Este dilema se representa más notoriamente a través de la política exterior japonesa desde el ascenso de China en 2001, produciendo una estrategia de “Hedging”, que involucra simultáneamente competición y cooperación (González-Pujol, 2022). Japón pretende permanecer fiel al orden estadounidense, pero principalmente porque es el orden que ha seguido como parte de su identidad moderna, y porque es el orden que beneficia y sostiene a los grupos en el poder. De tal manera que, “Según la comprensión japonesa del orden de las cosas, Japón llegó a la modernidad porque ya no existen modelos externos; como resultado, por ahora, Japón ha perdido su imagen del futuro.” (Tamamoto, 2003, p. 207).

Finalmente, en lo que concierne a la metodología, se concluye que la perspectiva de identidad relacional, como la plantea el constructivismo crítico, es una herramienta muy enriquecedora para las RR. II. Como observó Williams, et al. (2012), esta propuesta aleja su interés del papel que los valores, normas e identidades (que juzga ya están establecidas como un hecho) ejercen en el comportamiento del Estado, y en su lugar se interesa en observar qué son y de dónde vienen las identidades, y cómo nos permiten comprender entonces la construcción del Estado.

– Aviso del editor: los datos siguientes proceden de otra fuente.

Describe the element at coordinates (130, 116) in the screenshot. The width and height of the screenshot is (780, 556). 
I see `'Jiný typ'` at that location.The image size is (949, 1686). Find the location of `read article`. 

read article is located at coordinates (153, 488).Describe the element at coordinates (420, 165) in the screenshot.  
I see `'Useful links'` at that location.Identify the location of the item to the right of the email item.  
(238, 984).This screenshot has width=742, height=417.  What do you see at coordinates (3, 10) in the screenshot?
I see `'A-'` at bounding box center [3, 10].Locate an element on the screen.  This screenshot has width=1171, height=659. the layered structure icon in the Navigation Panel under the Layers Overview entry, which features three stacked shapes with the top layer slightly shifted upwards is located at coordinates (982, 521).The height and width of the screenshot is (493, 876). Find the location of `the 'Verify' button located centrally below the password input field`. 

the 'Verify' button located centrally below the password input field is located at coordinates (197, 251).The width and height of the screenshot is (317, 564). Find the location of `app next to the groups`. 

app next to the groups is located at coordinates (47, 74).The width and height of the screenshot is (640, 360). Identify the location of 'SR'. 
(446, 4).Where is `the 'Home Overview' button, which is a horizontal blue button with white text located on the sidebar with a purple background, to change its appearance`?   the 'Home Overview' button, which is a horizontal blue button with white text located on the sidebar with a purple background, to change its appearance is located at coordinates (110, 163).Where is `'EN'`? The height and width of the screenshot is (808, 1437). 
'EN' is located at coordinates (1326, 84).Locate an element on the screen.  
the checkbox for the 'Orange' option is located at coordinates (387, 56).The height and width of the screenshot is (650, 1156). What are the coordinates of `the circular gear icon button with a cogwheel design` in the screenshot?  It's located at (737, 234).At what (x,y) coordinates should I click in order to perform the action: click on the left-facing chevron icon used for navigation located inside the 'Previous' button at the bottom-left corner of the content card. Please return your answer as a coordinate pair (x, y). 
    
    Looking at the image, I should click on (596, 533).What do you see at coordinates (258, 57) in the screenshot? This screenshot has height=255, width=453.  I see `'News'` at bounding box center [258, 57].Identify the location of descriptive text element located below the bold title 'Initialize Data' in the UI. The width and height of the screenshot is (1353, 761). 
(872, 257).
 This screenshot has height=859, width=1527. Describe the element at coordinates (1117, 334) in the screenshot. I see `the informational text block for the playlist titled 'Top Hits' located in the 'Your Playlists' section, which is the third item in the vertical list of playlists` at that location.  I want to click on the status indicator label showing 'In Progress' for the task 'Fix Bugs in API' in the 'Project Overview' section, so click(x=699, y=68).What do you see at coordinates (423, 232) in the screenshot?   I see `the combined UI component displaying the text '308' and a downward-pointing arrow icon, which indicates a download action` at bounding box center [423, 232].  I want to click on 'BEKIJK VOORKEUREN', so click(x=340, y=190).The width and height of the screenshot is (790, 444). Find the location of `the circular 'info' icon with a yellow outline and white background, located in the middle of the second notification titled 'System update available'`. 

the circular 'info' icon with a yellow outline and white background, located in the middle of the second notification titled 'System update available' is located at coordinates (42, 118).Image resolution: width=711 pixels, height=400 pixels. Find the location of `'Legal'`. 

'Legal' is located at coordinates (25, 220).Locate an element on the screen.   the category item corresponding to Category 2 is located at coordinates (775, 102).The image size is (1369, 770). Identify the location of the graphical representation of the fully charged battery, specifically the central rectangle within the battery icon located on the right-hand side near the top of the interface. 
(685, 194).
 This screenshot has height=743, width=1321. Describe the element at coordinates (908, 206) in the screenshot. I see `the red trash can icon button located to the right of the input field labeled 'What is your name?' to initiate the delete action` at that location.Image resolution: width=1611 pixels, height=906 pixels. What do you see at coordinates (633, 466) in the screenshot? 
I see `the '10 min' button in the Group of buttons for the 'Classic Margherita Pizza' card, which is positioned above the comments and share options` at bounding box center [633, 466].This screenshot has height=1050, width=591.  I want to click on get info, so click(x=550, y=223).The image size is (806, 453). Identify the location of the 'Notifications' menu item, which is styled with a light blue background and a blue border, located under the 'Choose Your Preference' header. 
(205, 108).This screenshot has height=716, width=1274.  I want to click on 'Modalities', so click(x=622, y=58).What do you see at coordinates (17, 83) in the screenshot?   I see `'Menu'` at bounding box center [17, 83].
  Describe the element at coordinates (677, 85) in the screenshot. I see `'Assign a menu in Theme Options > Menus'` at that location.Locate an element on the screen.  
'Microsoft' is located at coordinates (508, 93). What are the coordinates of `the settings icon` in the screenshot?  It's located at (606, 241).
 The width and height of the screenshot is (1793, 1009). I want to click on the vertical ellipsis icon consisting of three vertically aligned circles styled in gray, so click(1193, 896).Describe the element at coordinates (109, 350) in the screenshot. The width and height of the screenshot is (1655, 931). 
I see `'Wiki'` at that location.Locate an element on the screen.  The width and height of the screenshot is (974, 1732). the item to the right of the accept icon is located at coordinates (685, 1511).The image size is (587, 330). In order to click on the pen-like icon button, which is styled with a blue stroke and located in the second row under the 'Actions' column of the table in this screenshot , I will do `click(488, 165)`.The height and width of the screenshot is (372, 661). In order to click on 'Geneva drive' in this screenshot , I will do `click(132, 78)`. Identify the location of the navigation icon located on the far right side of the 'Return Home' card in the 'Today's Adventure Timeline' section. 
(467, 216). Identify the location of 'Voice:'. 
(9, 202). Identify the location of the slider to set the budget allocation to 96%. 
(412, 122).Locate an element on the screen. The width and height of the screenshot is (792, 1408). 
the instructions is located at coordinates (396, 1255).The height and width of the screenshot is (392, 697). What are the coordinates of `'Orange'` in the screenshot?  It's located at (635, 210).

Se considera que esta propuesta permite cuestionar el carácter unitario y antihistórico que se le otorga al Estado desde teorías clásicas de RR. II., aunque también se reconoce sus limitaciones explicativas (por ejemplo, no considera las expresiones identitarias surgidas desde el interior del Estado), y su parcialidad a factores ideológicos y culturales frente a variables materiales.